As anyone who has tried to extract the values from a chart in a published article knows, there is a difference between a picture and the raw numbers that underlie it. FDA argues that "the contribution of patients who participate in clinical trials should be maximized for the benefit of society." However, there are potential additional privacy costs to patients regarding their medical information. Privacy challenges may stem from a variety of different sources, including: 1) the evolving technology that may allow reidentification from previously disparate, non-identifying sources and 2) the impact on this information on related persons who have not consented for the release of their information.

For instance, current pattern-matching technology has severe limitations on the ability to recognize faces in photographs. Thus, broad distribution of photographs of people may not compromise their identities, because the search cost to re-identify the data does not justify the expenditure of time or effort. However, if the technology for automated facial recognition becomes available, the cost for the reidentification drops and at some point may make it cost effective. The release of information in a format that is not currently reindentifiable does not preclude reidentification in the future, even the near future. With the development of large commercial databases, so called "Big Data", the potential to reidentify patients becomes increasing viable.

A typical chest CT, for example, will include physiological information that will allow the estimation of height, weight, sex, and age of the patient (like a prenatal ultrasound). Such estimates are not currently automated but could reasonably be automated in the future. Identification of the scanner and the scan date will further limit the number of potential individuals. If the facility is a cancer facility then a search through the commercial databases may find the names of persons with those characteristics who rented a hotel or made credit card purchases for parking nearby only around the period in question. If the person has put that they had cancer in a blog or Facebook page, then that could be correlated with any diagnosis from the CT. This reidentification can be achieved even if all textual patient information is scrubbed from the record. The very power of data correlation that allows extraction of useful medical hypothesis from these data sets, therefore, may also drive the destruction of privacy.

Informed consent is a basic principle of ethical, modern, medical research. However, as data accumulates, the information begins to read not just on the person who provided the consent but on their children, siblings, and parents. Someone with late stage cancer may have very different privacy concerns about the use of the data than that person's grandchild, who bears a gene putting them at heightened risk for the same disease. The Genetic Information Non-discrimination Act ("GINA"), for example, provides some protections for personal information, and the harms to date have been more theoretical than practical.
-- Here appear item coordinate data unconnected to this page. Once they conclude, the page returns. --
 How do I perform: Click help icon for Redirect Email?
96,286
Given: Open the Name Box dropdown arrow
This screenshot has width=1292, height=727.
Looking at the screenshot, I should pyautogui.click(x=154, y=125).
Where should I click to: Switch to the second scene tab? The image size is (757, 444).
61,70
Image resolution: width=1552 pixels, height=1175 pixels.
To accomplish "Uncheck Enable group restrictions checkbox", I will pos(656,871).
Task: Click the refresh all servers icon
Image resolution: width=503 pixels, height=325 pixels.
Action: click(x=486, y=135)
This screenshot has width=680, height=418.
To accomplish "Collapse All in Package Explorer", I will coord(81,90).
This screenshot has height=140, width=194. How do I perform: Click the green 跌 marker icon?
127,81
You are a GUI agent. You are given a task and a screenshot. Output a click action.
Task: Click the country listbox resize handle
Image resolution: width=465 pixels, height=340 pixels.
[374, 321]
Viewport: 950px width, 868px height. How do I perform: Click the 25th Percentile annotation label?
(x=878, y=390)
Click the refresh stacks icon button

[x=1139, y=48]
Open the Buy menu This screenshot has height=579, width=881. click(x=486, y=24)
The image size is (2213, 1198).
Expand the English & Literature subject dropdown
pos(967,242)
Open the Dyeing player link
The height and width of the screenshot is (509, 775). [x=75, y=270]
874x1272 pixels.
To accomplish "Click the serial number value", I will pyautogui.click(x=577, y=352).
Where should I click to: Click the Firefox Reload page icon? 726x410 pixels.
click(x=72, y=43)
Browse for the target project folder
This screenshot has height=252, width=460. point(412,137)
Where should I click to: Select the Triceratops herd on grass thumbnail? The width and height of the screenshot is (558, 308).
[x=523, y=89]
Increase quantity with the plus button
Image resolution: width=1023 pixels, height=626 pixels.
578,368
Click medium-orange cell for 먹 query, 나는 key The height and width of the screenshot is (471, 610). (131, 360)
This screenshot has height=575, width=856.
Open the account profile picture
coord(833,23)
Given the potential risks, additional precautions may be proposed to help further protect patient-identifiable information. For example, FDA could impose a registration requirement to provide more limited and identifiable access and use of the datasets. Such registration requirement would seem unlikely to deter legitimate researchers in academia or industry, who would have little or no interest to reidentify patients and would view such processes as an ethical violation. FDA has asked for comments to be submitted by August 5, 2013, which may propose other safeguards while permitting more disclosure of clinical data to help further medical research.